Plumwood is an unincorporated community and census-designated place in central Monroe Township, Madison County, Ohio, United States. As of the 2020 census, the population was 257.

==History==
Plumwood was originally laid out on December 23, 1895, by Charles F. Sanford. The community was originally named Sanford, but the name was later changed. As of 1915, the community was one of the largest trade posts in the county, with three large general stores, a blacksmith, six threshing outfits, three hay baling outfits, and the population was 200.

Historical population
| Census | Pop. | Note | %± |
| 2010 | 319 |  | — |
| 2020 | 257 |  | −19.4% |
U.S. Decennial Census

==Geography==
Plumwood is in northern Madison County, sitting at the intersection of State Route 38 with Arthur Bradley Road, 9 mi north of London, the Madison county seat, and 17 mi south of Marysville.
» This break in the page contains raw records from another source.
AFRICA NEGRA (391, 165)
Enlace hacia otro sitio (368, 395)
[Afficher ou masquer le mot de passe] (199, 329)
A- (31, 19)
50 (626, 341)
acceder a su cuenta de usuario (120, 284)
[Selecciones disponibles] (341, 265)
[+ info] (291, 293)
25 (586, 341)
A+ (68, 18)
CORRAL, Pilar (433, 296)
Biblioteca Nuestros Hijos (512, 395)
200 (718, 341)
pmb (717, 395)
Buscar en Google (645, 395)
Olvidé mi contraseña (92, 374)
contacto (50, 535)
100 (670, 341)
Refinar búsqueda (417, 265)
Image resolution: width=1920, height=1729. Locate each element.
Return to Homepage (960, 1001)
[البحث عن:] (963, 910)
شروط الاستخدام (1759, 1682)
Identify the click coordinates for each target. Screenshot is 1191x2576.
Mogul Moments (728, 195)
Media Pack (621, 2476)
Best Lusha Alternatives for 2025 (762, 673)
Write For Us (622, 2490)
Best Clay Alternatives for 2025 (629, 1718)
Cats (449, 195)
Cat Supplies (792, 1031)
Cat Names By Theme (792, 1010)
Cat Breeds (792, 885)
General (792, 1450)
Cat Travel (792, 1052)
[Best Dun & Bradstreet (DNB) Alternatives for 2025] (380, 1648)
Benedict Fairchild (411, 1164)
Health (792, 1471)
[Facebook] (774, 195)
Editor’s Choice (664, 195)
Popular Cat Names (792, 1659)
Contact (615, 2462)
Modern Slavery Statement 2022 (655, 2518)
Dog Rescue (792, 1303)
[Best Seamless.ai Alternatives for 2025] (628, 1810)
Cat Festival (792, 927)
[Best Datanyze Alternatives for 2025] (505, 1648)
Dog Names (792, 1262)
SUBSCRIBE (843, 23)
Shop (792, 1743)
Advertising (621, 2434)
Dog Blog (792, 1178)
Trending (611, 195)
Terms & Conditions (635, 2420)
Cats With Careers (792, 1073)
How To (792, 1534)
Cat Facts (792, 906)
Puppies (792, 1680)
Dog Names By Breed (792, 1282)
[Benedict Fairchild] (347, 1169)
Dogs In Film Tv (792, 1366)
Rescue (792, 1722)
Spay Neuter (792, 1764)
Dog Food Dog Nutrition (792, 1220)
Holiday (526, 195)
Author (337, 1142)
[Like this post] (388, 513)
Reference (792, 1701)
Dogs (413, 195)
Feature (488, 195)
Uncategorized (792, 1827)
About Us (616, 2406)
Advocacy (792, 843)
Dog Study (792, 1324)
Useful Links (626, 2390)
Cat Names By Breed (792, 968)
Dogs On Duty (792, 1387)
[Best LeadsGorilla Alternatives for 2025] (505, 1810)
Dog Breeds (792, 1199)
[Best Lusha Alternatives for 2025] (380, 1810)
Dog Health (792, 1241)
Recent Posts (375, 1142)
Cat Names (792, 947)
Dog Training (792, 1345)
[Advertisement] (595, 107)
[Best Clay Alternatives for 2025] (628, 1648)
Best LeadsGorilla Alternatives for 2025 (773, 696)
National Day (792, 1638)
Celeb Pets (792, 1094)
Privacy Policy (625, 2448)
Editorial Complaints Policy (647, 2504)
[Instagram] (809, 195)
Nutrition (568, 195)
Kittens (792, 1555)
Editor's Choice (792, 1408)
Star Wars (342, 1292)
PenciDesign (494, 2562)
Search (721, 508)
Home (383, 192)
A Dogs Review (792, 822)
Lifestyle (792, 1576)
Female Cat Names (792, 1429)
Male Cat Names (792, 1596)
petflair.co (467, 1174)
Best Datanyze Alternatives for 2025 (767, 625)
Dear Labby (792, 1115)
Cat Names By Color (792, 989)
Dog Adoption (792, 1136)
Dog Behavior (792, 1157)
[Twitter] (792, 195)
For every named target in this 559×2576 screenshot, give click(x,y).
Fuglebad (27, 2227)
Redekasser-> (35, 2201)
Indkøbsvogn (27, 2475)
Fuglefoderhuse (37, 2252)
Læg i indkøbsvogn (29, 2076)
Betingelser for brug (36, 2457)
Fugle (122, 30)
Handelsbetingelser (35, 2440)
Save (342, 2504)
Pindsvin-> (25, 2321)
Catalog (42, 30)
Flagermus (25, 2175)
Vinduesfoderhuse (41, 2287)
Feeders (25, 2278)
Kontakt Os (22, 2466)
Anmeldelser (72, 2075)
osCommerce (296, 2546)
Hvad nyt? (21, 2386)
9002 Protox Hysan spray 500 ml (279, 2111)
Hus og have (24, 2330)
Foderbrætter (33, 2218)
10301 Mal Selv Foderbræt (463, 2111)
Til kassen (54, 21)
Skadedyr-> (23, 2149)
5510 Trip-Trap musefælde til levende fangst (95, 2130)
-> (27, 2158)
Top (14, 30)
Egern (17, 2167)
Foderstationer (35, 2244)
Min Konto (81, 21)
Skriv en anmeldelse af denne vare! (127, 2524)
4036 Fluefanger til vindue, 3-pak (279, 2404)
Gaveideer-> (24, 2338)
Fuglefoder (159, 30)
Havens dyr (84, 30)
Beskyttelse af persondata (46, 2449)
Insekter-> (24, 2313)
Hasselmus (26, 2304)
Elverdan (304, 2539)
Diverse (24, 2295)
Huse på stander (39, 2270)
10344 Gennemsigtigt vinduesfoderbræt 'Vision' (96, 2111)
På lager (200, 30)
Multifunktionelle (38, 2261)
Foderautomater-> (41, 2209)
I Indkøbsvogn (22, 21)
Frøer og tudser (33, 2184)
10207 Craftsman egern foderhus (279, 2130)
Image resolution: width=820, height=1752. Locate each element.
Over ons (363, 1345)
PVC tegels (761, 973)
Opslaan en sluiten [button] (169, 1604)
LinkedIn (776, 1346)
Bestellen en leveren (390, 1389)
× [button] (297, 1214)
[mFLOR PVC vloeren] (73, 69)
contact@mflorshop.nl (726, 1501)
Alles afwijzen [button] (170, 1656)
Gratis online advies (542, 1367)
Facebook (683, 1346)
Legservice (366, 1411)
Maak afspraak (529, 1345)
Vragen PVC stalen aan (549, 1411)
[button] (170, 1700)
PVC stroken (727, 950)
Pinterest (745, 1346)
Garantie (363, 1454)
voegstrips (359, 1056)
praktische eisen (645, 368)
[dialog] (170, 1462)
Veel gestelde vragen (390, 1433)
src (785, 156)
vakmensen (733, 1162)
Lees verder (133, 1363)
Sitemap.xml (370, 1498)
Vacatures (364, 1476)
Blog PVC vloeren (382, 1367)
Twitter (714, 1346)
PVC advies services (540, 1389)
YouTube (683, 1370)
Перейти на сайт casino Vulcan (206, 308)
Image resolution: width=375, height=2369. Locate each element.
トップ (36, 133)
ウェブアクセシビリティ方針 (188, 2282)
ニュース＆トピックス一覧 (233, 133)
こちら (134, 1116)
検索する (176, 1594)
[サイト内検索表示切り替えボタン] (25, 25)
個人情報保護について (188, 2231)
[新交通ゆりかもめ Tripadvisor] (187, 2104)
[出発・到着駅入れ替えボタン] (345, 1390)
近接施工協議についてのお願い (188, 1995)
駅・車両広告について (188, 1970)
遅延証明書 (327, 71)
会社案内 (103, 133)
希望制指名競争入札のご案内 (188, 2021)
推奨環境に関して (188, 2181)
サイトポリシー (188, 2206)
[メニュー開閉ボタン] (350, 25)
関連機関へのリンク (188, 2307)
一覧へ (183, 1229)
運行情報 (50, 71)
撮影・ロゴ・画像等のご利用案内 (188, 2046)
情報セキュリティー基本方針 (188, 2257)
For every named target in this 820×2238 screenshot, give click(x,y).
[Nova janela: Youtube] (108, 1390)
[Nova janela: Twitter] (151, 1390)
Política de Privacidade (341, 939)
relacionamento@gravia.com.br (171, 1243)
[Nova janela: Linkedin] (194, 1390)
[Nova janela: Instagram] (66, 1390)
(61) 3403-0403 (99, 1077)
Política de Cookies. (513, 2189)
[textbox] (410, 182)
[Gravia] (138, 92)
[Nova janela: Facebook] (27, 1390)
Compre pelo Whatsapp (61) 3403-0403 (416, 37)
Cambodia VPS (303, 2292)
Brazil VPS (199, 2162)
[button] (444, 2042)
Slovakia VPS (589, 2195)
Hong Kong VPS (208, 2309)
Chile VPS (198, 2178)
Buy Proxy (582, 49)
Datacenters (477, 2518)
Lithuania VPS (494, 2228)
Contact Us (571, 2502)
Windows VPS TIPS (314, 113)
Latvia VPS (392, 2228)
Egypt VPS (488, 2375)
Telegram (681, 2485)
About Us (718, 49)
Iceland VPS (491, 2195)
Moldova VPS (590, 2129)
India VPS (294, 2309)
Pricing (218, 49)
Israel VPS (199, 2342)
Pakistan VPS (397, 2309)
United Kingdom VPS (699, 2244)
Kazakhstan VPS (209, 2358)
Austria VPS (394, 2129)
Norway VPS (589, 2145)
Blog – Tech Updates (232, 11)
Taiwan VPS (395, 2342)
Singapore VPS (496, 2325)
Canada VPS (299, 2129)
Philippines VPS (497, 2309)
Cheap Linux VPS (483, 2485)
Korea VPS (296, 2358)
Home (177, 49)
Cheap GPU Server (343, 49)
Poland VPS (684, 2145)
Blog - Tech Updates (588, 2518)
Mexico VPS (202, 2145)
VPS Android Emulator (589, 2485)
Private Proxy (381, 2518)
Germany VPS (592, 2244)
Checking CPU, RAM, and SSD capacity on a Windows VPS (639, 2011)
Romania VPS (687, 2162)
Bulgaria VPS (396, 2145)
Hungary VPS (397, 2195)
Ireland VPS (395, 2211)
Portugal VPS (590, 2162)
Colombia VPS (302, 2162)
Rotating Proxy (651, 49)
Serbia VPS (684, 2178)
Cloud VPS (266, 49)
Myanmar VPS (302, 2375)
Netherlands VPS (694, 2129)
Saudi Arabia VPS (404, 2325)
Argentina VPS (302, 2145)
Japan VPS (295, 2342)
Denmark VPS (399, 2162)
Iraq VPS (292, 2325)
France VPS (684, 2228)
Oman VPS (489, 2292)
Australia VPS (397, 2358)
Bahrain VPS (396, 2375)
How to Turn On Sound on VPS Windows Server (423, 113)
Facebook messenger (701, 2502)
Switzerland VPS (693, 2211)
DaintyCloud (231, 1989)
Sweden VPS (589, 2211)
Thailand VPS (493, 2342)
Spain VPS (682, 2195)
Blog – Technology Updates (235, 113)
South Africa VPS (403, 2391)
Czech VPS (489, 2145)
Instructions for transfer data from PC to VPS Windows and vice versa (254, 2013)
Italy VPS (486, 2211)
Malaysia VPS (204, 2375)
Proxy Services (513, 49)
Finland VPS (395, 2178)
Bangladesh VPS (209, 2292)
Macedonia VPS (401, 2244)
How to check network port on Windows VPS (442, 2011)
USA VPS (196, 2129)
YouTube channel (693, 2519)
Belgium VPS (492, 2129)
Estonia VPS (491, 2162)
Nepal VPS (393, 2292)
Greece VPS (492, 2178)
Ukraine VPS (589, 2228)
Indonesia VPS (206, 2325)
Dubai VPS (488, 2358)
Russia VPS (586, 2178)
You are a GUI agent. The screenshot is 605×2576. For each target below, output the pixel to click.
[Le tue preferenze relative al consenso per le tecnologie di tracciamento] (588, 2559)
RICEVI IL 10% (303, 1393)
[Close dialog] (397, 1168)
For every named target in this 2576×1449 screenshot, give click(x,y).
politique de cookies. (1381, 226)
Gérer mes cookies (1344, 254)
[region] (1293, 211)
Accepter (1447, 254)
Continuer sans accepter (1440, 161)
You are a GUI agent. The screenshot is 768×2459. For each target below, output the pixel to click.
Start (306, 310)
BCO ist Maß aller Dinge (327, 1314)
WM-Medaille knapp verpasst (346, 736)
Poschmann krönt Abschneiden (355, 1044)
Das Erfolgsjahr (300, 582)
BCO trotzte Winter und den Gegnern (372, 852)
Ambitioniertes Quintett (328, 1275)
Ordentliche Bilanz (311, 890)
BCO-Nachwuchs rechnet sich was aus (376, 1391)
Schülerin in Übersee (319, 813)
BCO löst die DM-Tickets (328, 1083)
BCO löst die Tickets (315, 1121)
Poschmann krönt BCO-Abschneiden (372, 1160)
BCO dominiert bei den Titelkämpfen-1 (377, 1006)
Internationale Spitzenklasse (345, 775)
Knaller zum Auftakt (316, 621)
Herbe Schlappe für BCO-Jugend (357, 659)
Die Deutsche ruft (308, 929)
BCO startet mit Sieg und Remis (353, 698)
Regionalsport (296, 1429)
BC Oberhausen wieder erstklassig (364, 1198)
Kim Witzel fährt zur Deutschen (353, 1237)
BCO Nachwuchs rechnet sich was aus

Columbus, the state capital, is 24 mi to the east.

According to the U.S. Census Bureau, the Plumwood CDP has an area of 0.62 sqmi, all land. The Spring Fork of Little Darby Creek flows past the community to its south and west, part of the Scioto River watershed.

==Education==
Plumwood is in the Jonathan Alder School District, which operates Jonathan Alder High School.